With recent cases involving major utilities as an incentive, California’s Senate passed a bill (28-8) to restrict the use of confidential information in the California Public Utilities Commission.

SB 1488 sponsored by Sen. Debra Bowen would make all filings to the CPUC public unless the regulatory panel specifically designated them as confidential. The bill will be assigned to a lower house Assembly committee in the next few weeks; this Friday is the deadline for all new legislation getting out of its house of origin.

Bowen, the veteran head of the state Senate Energy, Utilities and Telecommunications Committee, was angered in recent years by specific cases involving Southern California Edison Co. and Pacific Gas and Electric Co. that kept data confidential — even from the CPUC commissioners — until just before a vote.

“The CPUC dictates what most people in this state pay for power, for water, for telephone service and much more,” Bowen said. “And there is no reason why the information that goes into the decision-making process should be kept secret.

“The CPUC was created to protect ratepayers, not multi-billion-dollar utility operations. If you want ratepayers to have confidence in the system and the decisions made by the PUC, you get there by making as much information as possible public — not by keeping everything under lock and key.”

A 1915 California law permitted CPUC-regulated companies to keep submittals confidential unless the regulatory panel required the information to be disclosed.

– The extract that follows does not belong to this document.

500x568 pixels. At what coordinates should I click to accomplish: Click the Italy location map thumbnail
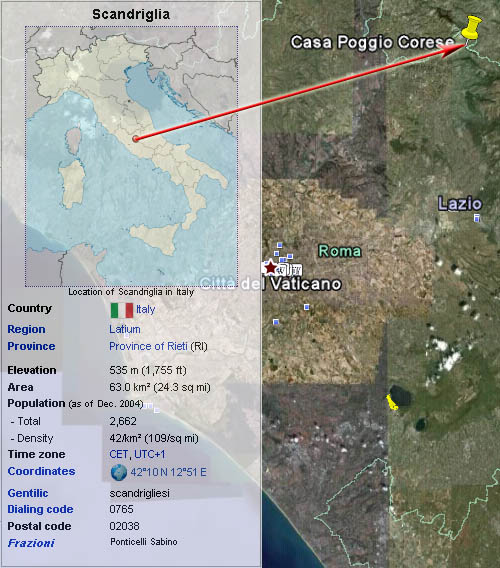(x=132, y=156)
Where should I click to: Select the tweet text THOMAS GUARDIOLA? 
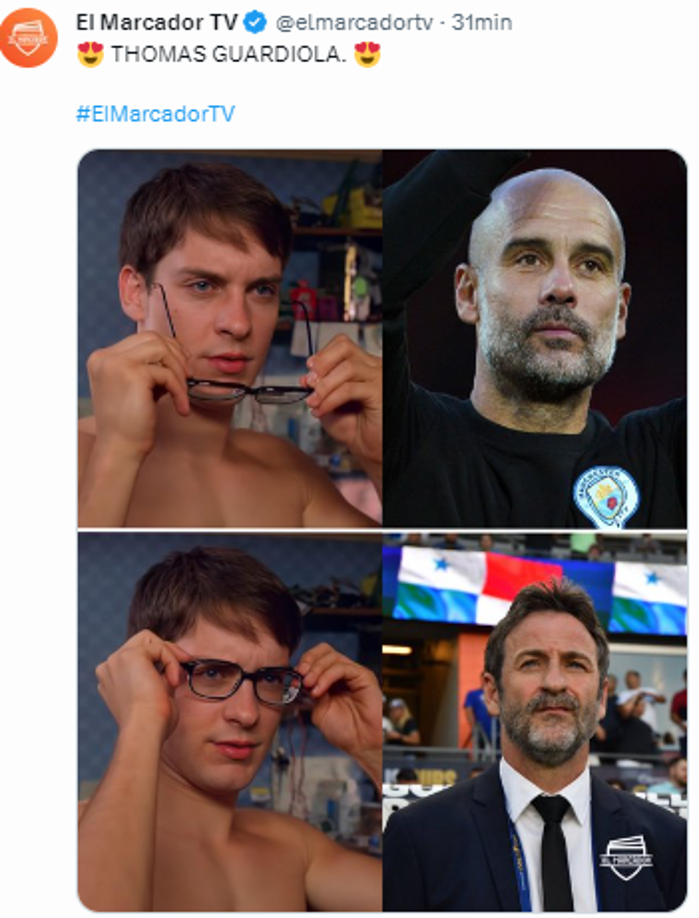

Under this system, the CPUC doesn’t decide whether to make the information public, it just keeps it under wraps. SB 1488 will eliminate what Bowen called “a shield” and require the regulatory panel to adhere to a 1968 law that applies to every state agency except the CPUC.

If Bowen’s bill becomes law, everything will automatically be public until the CPUC acts to make it otherwise.

Recent examples cited by Bowen include Edison’s renewable power contracts as part of a short-term procurement plan that was submitted a year ago. And another Edison contract with a solar energy provider, which subsequently has been rejected by the CPUC, kept the prices and terms confidential until the regulatory commission energy unit staff document disclosed all but price.

PG&E’s utility last year filed a request for the CPUC to okay four contracts with biomass energy plants in which Bowen said “the key terms of the agreement were secret “– even from regulators — until the CPUC voted on the measure.